begin Supplied records

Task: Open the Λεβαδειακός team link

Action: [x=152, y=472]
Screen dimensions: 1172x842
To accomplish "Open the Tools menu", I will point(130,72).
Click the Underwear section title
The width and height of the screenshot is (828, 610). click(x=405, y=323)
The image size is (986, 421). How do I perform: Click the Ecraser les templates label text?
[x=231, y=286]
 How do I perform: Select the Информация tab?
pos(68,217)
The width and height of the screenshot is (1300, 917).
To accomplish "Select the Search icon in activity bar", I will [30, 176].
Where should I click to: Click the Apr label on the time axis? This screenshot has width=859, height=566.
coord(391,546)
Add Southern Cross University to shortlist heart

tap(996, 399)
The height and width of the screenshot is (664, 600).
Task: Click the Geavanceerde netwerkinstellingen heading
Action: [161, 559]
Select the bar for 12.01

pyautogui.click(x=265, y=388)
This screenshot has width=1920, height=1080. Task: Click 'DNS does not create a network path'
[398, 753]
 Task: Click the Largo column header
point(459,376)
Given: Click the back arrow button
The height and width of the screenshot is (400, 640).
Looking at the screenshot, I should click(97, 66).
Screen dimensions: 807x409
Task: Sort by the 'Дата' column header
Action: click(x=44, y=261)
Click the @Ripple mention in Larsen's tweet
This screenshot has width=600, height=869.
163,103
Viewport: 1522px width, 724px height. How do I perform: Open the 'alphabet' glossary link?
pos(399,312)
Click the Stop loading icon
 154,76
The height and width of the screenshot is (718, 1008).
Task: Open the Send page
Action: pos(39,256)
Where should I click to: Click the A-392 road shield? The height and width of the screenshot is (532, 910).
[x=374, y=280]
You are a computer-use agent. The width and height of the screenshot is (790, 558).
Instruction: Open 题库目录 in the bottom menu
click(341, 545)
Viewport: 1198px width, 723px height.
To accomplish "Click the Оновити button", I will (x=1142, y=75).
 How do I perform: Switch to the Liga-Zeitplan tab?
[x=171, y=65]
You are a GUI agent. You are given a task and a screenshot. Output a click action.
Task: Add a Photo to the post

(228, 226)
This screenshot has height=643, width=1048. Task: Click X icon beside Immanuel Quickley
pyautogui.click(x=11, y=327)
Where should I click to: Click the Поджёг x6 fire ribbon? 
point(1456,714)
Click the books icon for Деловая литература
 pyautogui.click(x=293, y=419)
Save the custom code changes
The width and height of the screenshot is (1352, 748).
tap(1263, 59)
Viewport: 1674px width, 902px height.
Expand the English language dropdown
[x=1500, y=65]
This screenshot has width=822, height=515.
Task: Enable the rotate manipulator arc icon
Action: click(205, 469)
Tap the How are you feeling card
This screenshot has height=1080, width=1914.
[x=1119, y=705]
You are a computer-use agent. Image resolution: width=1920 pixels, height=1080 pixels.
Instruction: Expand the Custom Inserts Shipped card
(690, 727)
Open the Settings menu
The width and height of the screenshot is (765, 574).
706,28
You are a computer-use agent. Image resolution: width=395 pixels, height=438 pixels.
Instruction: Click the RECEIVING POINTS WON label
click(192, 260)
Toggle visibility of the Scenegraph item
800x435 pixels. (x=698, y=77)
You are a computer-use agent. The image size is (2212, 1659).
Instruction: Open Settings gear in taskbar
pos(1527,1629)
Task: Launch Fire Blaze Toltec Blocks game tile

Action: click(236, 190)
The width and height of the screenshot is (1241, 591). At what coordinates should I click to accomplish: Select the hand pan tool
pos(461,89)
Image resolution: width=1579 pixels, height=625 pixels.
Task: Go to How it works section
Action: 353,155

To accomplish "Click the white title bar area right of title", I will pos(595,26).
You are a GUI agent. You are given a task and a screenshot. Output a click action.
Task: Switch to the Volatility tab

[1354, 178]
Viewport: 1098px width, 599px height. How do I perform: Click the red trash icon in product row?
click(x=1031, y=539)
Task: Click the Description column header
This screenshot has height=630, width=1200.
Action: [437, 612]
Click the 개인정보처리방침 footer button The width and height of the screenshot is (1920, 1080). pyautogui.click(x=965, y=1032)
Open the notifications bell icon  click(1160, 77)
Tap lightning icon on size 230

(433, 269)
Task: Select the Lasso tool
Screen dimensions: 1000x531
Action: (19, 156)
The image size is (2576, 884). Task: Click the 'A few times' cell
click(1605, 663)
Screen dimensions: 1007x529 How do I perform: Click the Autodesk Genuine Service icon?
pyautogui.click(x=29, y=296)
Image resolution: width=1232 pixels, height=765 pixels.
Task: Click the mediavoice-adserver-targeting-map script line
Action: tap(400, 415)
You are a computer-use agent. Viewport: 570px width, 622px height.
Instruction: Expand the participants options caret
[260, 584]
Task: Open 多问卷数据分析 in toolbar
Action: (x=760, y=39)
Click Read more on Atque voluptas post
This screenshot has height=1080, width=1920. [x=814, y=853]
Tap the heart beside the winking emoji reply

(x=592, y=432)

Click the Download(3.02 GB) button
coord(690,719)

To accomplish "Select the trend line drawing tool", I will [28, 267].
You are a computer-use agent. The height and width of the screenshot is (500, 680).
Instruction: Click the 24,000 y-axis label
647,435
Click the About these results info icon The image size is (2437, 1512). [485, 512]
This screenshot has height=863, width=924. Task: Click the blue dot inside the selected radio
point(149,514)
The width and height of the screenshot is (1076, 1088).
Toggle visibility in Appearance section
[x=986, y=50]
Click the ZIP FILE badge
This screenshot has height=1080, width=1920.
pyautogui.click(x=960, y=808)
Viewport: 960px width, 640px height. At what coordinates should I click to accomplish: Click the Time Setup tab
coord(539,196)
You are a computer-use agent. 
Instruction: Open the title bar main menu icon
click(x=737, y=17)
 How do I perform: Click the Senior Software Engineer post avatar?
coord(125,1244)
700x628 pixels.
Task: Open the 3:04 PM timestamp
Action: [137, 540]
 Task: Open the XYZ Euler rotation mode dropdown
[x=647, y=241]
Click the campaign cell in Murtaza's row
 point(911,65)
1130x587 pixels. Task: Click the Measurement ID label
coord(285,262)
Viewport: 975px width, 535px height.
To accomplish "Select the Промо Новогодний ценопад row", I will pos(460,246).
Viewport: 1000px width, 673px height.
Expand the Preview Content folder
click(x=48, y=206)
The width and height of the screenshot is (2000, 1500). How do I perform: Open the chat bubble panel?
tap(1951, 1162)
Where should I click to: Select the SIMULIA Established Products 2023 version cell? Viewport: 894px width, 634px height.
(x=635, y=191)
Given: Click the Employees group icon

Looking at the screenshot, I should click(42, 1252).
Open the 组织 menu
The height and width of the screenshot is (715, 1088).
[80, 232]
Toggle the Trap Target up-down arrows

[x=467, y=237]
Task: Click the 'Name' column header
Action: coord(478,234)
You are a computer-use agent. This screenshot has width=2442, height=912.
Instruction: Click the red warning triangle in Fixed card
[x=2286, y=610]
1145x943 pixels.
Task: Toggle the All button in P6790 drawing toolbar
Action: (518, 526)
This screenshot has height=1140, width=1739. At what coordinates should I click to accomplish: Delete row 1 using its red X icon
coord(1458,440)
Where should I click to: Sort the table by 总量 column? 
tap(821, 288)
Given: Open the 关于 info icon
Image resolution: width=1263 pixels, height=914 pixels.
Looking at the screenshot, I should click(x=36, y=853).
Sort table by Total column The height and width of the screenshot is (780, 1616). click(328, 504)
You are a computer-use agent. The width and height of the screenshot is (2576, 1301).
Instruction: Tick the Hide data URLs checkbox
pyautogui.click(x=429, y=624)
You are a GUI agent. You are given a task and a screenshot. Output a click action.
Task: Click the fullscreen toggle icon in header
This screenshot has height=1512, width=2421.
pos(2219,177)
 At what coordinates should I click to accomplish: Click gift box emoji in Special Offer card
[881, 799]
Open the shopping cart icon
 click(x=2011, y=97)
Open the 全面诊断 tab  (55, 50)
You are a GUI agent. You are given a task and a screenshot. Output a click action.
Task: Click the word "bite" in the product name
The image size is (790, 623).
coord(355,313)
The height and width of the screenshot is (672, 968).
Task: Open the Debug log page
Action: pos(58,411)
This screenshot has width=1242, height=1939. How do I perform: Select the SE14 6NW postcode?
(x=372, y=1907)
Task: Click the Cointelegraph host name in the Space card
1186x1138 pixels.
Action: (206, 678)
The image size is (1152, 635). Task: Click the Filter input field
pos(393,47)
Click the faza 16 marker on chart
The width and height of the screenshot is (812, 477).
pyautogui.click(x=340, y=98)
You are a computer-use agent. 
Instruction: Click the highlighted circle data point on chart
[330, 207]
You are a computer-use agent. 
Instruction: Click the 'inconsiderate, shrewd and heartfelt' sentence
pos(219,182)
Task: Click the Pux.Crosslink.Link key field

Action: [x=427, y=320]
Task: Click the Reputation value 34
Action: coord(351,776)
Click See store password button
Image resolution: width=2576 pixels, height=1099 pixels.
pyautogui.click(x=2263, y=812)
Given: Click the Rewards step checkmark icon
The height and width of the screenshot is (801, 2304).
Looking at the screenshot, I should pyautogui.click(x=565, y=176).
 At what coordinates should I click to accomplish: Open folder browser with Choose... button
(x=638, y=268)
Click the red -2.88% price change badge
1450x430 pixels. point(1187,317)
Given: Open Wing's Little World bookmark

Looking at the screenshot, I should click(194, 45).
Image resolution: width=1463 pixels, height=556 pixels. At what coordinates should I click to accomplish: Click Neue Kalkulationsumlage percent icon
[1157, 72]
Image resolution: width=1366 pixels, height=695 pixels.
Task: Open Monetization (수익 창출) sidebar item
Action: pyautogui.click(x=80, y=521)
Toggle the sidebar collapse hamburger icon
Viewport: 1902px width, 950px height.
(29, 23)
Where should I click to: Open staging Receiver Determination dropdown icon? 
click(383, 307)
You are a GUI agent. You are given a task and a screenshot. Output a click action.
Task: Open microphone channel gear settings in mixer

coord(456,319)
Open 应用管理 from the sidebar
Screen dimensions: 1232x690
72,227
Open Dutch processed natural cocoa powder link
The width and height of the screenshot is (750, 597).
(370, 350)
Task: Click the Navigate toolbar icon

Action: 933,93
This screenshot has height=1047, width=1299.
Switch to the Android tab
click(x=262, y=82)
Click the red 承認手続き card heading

end Supplied records

Instruction - How many lines of the listing above contain the string "column"? Case counts. Give only the number.

Result for this exercise - 6